**What this task involves**
Could you give the lines below as a JSON list of strings, with one string for each line and no blank lines? Leave the pictures out of your answer.
== Information provided ==
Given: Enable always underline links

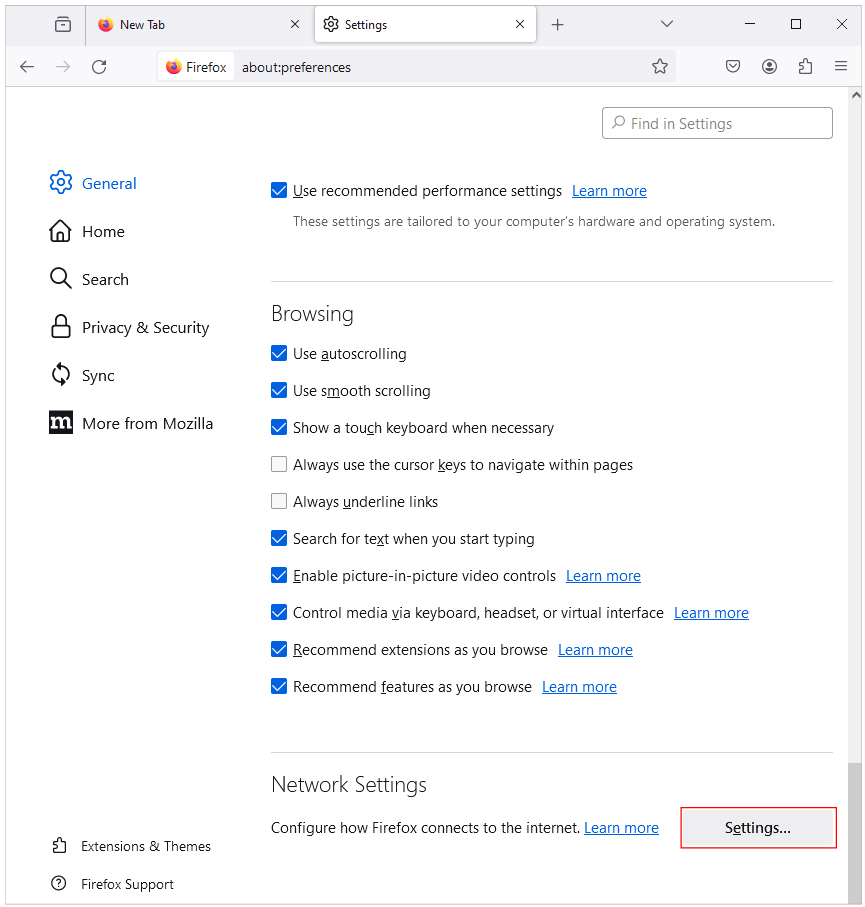Looking at the screenshot, I should (279, 501).
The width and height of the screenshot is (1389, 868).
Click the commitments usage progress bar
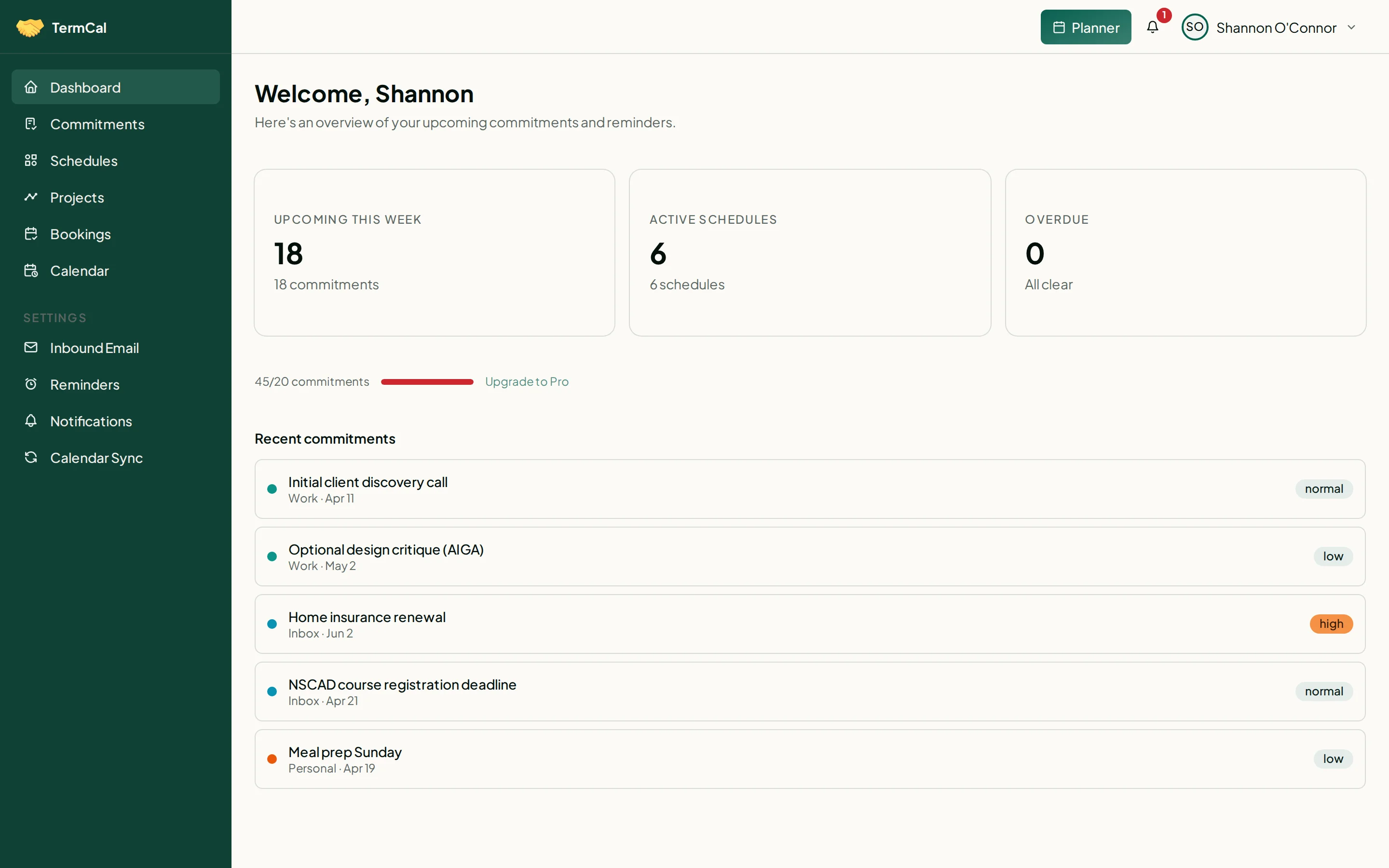click(x=426, y=381)
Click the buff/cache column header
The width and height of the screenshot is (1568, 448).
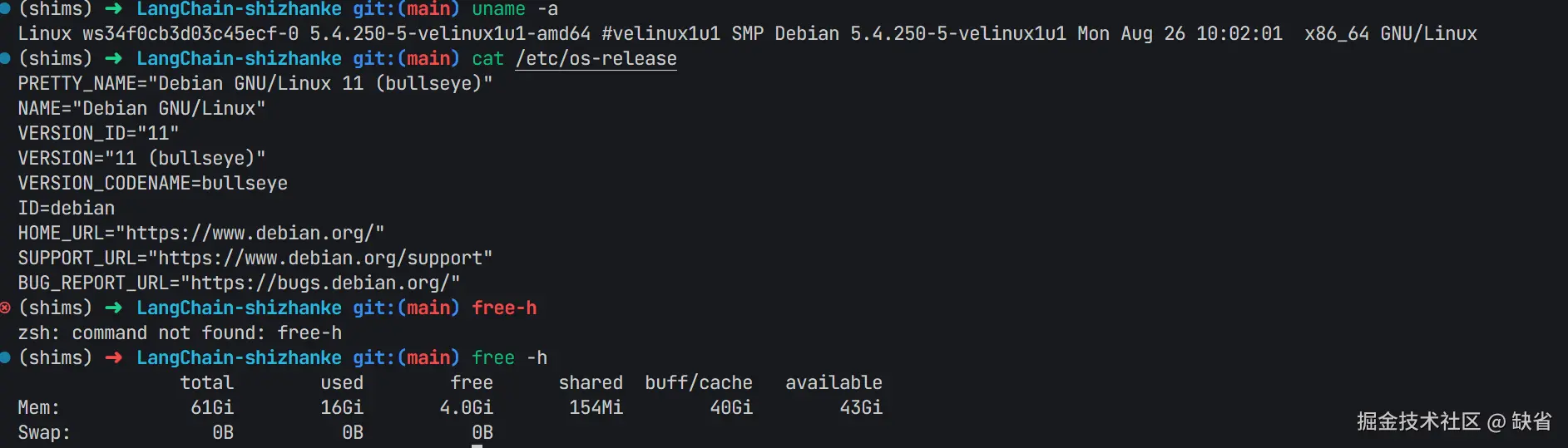[x=699, y=382]
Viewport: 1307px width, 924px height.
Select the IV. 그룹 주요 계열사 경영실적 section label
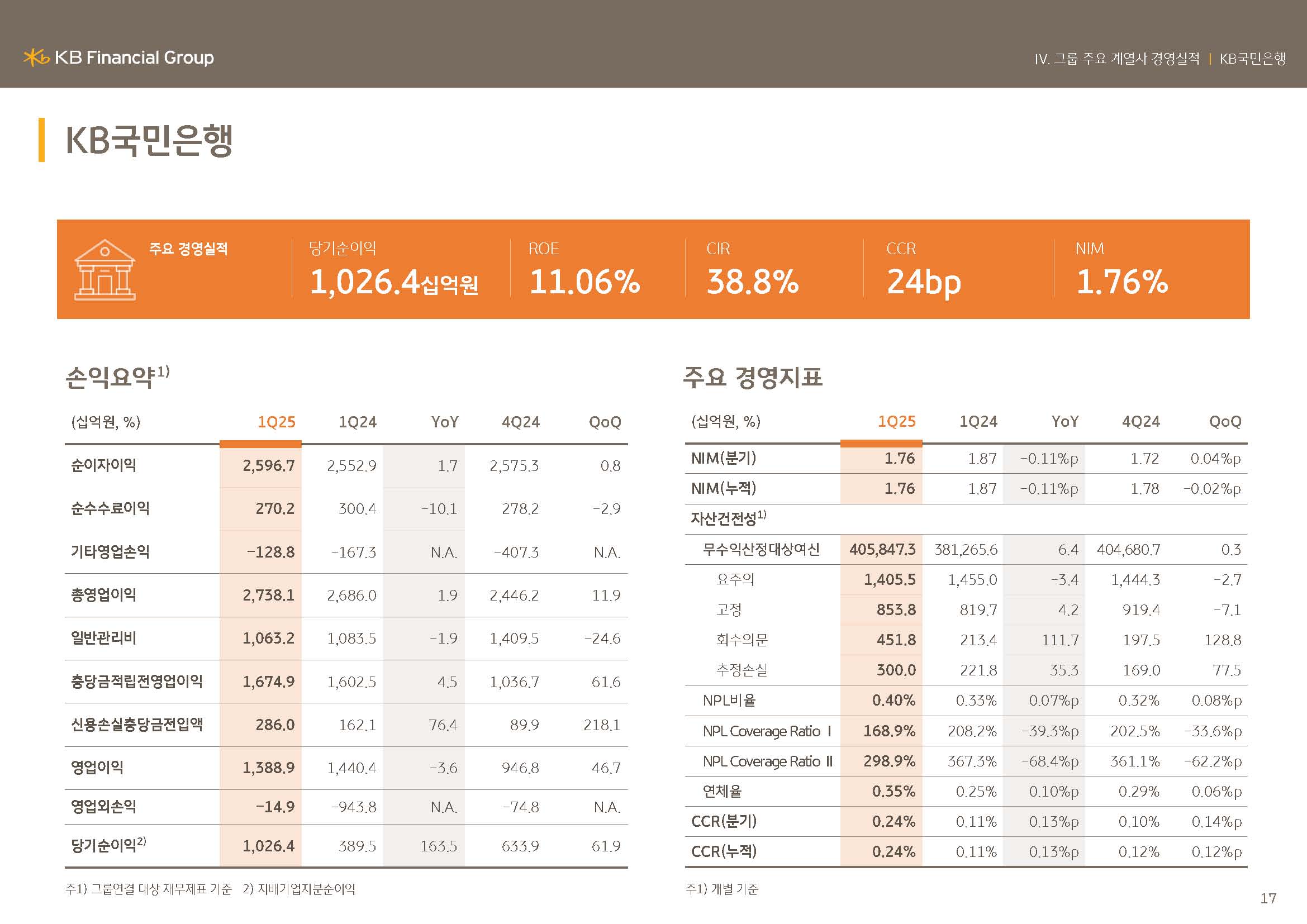[x=1116, y=59]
===
**The result**
[
  "Given: Enable always underline links",
  "Looking at the screenshot, I should (279, 501).",
  "The width and height of the screenshot is (1389, 868).",
  "Click the commitments usage progress bar",
  "click(x=426, y=381)",
  "Click the buff/cache column header",
  "The width and height of the screenshot is (1568, 448).",
  "[x=699, y=382]",
  "Viewport: 1307px width, 924px height.",
  "Select the IV. 그룹 주요 계열사 경영실적 section label",
  "[x=1116, y=59]"
]